Nope. Still don’t like it. Pegg’s terrific, and Stenders does stage a couple of amusing grotesque sequences of bleak black comedy that did get me to giggle a tiny bit, but overall this film is just too flatly unappealing and boringly obvious in its machinations to be worth much in the way of a viewer’s time. A missed opportunity, to be certain, giving Kill Me Three Times a second chance to win me over wasn’t a particularly good idea on my part, and I’ll just leave things there and go on with the rest of my day.
Kill Me Three Times is presented on a dual-layer 50GB Blu-ray MPEG-4 AVC Video with a 2.39:1/1080p transfer.
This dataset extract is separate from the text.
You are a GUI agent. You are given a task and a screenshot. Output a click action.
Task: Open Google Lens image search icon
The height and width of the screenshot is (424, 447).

Kill Me Three Times hits Blu-ray with an English DTS-HD Master Audio 5.1 audio track and includes optional English SDH subtitles.
Extras here include:
Audio Commentary with director Kriv Stenders and cinematographer Geoffrey Simpson – Of the two commentary tracks, this is the one I chose to listen to and it was a wise decision as the pair is in fine form digging into numerous aspects of the production. Very informative.
Audio Commentary with director Kriv Stenders and producers Larry Malkin, Tania Chambers and Share Stallings – Didn’t listen to it. Sorry. Just could bring myself to sit through the film one more time.
The Making of Kill Me Three Times (18:16) – Better than average EPK-style making-of piece with plenty of solid input from numerous members of the cast and crew.
Deleted Scene (4:53) – It’s a pretty good one, and, like a lot of the stuff contained within the film, is fairly amusing as its own distinctive little vignette. That said, had it been worked into the movie itself? The less said on that front the better.
Q&A (14:29) – Taped at the BFI London Film Festival; good not great, with Simon Pegg (not surprisingly) getting in the best lines. Most noticeably, and something that makes a lot of sense when you watch the film, writer James McFarland says absolutely nothing, nothing at all.
Behind the Scenes Photo Gallery
Kill Me Three Times wastes an outstanding cast and a decent enough premise, rambling around aimlessly desperately looking for a solid reason to exist. Magnolia’s Blu-ray release, however, is a strong one, and those who disagree with me and enjoyed the film would find it more than worthwhile to pick this one up.